*** Opening Dataset records ***

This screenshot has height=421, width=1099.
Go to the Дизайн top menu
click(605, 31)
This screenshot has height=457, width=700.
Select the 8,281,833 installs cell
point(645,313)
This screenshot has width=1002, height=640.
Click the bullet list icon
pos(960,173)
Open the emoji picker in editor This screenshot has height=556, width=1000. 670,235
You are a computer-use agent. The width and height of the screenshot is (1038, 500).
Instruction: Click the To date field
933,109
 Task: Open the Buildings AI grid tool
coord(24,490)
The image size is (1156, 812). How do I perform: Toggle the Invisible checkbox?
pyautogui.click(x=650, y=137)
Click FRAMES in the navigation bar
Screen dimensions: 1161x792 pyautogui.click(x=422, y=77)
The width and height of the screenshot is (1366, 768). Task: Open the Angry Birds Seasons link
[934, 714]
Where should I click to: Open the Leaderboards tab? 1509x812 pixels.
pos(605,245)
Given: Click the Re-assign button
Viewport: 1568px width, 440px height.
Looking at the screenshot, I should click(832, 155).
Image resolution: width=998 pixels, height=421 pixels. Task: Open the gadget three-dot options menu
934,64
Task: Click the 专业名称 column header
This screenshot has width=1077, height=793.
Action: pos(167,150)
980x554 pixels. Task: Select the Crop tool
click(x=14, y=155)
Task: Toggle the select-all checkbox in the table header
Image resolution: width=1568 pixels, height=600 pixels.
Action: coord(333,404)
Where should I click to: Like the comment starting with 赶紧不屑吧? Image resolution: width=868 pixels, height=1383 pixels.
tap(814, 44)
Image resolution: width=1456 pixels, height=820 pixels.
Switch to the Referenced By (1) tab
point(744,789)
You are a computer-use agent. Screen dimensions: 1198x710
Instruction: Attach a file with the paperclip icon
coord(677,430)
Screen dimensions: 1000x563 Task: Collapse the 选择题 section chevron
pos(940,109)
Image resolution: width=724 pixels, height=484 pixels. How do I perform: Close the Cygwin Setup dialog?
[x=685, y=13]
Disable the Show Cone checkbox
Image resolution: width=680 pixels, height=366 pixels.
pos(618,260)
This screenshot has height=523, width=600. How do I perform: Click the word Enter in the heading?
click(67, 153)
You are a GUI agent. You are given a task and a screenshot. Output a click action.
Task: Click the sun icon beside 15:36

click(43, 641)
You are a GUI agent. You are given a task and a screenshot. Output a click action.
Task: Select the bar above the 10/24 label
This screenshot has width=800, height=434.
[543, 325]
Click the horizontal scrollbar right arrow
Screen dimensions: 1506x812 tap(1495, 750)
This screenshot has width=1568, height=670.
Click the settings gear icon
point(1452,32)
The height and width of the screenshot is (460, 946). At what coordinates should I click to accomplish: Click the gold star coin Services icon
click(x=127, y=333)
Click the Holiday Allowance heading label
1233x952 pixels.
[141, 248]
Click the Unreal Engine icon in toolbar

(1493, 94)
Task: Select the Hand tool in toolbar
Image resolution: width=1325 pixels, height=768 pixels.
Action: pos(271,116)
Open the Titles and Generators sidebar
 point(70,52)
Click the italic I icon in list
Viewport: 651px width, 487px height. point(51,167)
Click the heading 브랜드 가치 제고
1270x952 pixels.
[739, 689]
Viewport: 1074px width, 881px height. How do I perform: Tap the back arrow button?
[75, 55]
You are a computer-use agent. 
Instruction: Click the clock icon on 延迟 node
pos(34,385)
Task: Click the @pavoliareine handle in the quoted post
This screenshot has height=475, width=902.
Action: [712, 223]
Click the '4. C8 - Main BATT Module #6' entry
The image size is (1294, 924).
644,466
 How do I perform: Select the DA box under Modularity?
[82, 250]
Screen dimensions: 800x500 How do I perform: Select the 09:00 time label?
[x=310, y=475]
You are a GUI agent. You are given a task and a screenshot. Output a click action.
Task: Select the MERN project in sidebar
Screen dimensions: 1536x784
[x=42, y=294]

*** Closing Dataset records ***

What the exercise asks:
Repeat the entries above exactly, leaving nothing out.

The completed task:
This screenshot has height=421, width=1099.
Go to the Дизайн top menu
click(605, 31)
This screenshot has height=457, width=700.
Select the 8,281,833 installs cell
point(645,313)
This screenshot has width=1002, height=640.
Click the bullet list icon
pos(960,173)
Open the emoji picker in editor This screenshot has height=556, width=1000. 670,235
You are a computer-use agent. The width and height of the screenshot is (1038, 500).
Instruction: Click the To date field
933,109
 Task: Open the Buildings AI grid tool
coord(24,490)
The image size is (1156, 812). How do I perform: Toggle the Invisible checkbox?
pyautogui.click(x=650, y=137)
Click FRAMES in the navigation bar
Screen dimensions: 1161x792 pyautogui.click(x=422, y=77)
The width and height of the screenshot is (1366, 768). Task: Open the Angry Birds Seasons link
[934, 714]
Where should I click to: Open the Leaderboards tab? 1509x812 pixels.
pos(605,245)
Given: Click the Re-assign button
Viewport: 1568px width, 440px height.
Looking at the screenshot, I should click(832, 155).
Image resolution: width=998 pixels, height=421 pixels. Task: Open the gadget three-dot options menu
934,64
Task: Click the 专业名称 column header
This screenshot has width=1077, height=793.
Action: pos(167,150)
980x554 pixels. Task: Select the Crop tool
click(x=14, y=155)
Task: Toggle the select-all checkbox in the table header
Image resolution: width=1568 pixels, height=600 pixels.
Action: coord(333,404)
Where should I click to: Like the comment starting with 赶紧不屑吧? Image resolution: width=868 pixels, height=1383 pixels.
tap(814, 44)
Image resolution: width=1456 pixels, height=820 pixels.
Switch to the Referenced By (1) tab
point(744,789)
You are a computer-use agent. Screen dimensions: 1198x710
Instruction: Attach a file with the paperclip icon
coord(677,430)
Screen dimensions: 1000x563 Task: Collapse the 选择题 section chevron
pos(940,109)
Image resolution: width=724 pixels, height=484 pixels. How do I perform: Close the Cygwin Setup dialog?
[x=685, y=13]
Disable the Show Cone checkbox
Image resolution: width=680 pixels, height=366 pixels.
pos(618,260)
This screenshot has height=523, width=600. How do I perform: Click the word Enter in the heading?
click(67, 153)
You are a GUI agent. You are given a task and a screenshot. Output a click action.
Task: Click the sun icon beside 15:36

click(43, 641)
You are a GUI agent. You are given a task and a screenshot. Output a click action.
Task: Select the bar above the 10/24 label
This screenshot has width=800, height=434.
[543, 325]
Click the horizontal scrollbar right arrow
Screen dimensions: 1506x812 tap(1495, 750)
This screenshot has width=1568, height=670.
Click the settings gear icon
point(1452,32)
The height and width of the screenshot is (460, 946). At what coordinates should I click to accomplish: Click the gold star coin Services icon
click(x=127, y=333)
Click the Holiday Allowance heading label
1233x952 pixels.
[141, 248]
Click the Unreal Engine icon in toolbar

(1493, 94)
Task: Select the Hand tool in toolbar
Image resolution: width=1325 pixels, height=768 pixels.
Action: pos(271,116)
Open the Titles and Generators sidebar
 point(70,52)
Click the italic I icon in list
Viewport: 651px width, 487px height. point(51,167)
Click the heading 브랜드 가치 제고
1270x952 pixels.
[739, 689]
Viewport: 1074px width, 881px height. How do I perform: Tap the back arrow button?
[75, 55]
You are a computer-use agent. 
Instruction: Click the clock icon on 延迟 node
pos(34,385)
Task: Click the @pavoliareine handle in the quoted post
This screenshot has height=475, width=902.
Action: [712, 223]
Click the '4. C8 - Main BATT Module #6' entry
The image size is (1294, 924).
644,466
 How do I perform: Select the DA box under Modularity?
[82, 250]
Screen dimensions: 800x500 How do I perform: Select the 09:00 time label?
[x=310, y=475]
You are a GUI agent. You are given a task and a screenshot. Output a click action.
Task: Select the MERN project in sidebar
Screen dimensions: 1536x784
[x=42, y=294]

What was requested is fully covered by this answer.